Word of Encouragement (5/24/2021)

Pastor James
May 24, 2021

We start this week by reflecting on Paul’s prayer in Phil. 1:9-11: “...it is my prayer that your love may abound more and more, with knowledge and all discernment, so that you may approve what is excellent, and so be pure and blameless for the day of Christ, filled with the fruit of righteousness that comes through Jesus Christ, to the glory and praise of God.”

This is a short but dense prayer with a lot of important concepts. But essentially, Paul prayed that the Philippians’ love might abound more and more. Notice how Paul did not pray that they would know and experience God’s love more and more. He prayed that prayer a lot in different letters and occasions. But not here. Here, Paul did not pray for God’s love to abound more and more to the Philippians; he prayed that their love would abound more and more—not so much for them to receive God’s love as to give their love to others more and more. Of course, the two are inseparably connected: we cannot abound in love toward others unless we enjoy the abounding love of God toward us first: “We love because he first loved us” (1 John 4:19).

But it should be no surprise that he prayed this prayer. Love is central in Christian living. The greatest commandment is about love: “You shall love the Lord your God with all your heart and with all your soul and with all your mind” (Matt. 22:37).

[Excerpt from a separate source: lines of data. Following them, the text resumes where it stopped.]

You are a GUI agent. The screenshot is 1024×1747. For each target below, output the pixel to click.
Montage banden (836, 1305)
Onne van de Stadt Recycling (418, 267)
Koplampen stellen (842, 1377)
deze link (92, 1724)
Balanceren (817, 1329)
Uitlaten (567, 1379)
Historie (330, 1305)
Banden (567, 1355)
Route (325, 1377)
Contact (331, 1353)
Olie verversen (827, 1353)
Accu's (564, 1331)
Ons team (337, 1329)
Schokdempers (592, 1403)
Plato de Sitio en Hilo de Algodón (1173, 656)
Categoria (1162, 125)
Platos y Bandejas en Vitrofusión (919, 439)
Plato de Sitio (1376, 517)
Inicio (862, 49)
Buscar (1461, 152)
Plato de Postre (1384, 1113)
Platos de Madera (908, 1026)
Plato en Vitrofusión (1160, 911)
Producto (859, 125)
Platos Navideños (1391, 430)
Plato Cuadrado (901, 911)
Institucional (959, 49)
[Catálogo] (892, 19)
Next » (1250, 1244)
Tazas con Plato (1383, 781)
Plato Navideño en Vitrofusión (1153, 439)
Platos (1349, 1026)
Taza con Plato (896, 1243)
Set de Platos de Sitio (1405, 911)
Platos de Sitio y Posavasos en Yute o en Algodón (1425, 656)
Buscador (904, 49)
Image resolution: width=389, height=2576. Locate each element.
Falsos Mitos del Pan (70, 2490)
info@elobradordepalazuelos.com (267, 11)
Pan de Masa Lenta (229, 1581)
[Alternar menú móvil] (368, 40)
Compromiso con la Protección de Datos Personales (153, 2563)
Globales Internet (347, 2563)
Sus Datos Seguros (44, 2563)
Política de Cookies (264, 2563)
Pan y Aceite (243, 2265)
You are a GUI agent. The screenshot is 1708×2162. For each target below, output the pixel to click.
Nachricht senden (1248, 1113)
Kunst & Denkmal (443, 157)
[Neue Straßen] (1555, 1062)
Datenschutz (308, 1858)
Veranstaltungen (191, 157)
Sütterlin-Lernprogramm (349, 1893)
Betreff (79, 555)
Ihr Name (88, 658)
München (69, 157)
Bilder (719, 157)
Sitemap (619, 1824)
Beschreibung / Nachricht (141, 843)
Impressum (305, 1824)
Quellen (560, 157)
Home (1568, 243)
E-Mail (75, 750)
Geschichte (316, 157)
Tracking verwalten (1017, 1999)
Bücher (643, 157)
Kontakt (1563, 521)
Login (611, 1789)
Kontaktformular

The second greatest commandment is about love as well: “You shall love your neighbor as yourself” (Matt. 22:39). The Ten Commandments are an expansion of these great commandments, further elaborating how we ought to love God (the 1st – 4th Commandments) and our neighbors (the 5th – 10th Commandments).

This prayer implies that we cannot love too much. Those, who love receiving love from others but love little, should grow in love more and more. But even those, who love much, need this prayer: their love, too, needs to abound more and more. This prayer may seem burdensome because love is not an easy thing to do. Love is all about counting others more significant than oneself in humility rather than doing things from selfish ambition or conceit, looking to the interests of others rather than looking only to one’s own interests (Phil. 2:3-4). The default posture of sinners is selfishness. For selfish sinners to love others in such a way is extremely hard.

But the paradox of love is that loving others is far more satisfying than being loved. This is not to discount the profound joy and the deep sense of acceptance and safety we feel when someone loves us. Rather, the paradox highlights how wonderful it must be to love others if it is even better than the great joy of being loved. Love has this particular character because God is love, because it overflows without ceasing from His infinite being rather than from a finite, needy soul. Paul’s petition implies that there is an infinite supply of love from where it comes from. Our love can abound more and more because true love comes from the heart of an infinite God, not from the heart of a finite, needy creature like us. And the only we can abound in love is when God’s love abounds in our hearts. We love because He first loved us (1 John 4:19).

Because we are needy creatures, we may learn to love only by being loved first. But because God is love, love grows, more by giving than receiving, more by sharing than by taking. This applies to our relationship with God, too. Nothing satisfies us better and more than God’s love for us. But our joy increases when we reciprocate God’s love, however imperfectly and insufficiently. This is not because our love for God is better, or more satisfying, than God’s love for us. But it is because God’s love perfects itself by enabling us to love Him: “...whoever keeps his word [which commands us to love Him and our neighbors], in him truly the love of God is perfected” (1 John 2:5).

Let us pray that our love would abound more and more as we grow in the knowledge and grace of our Lord Jesus Christ!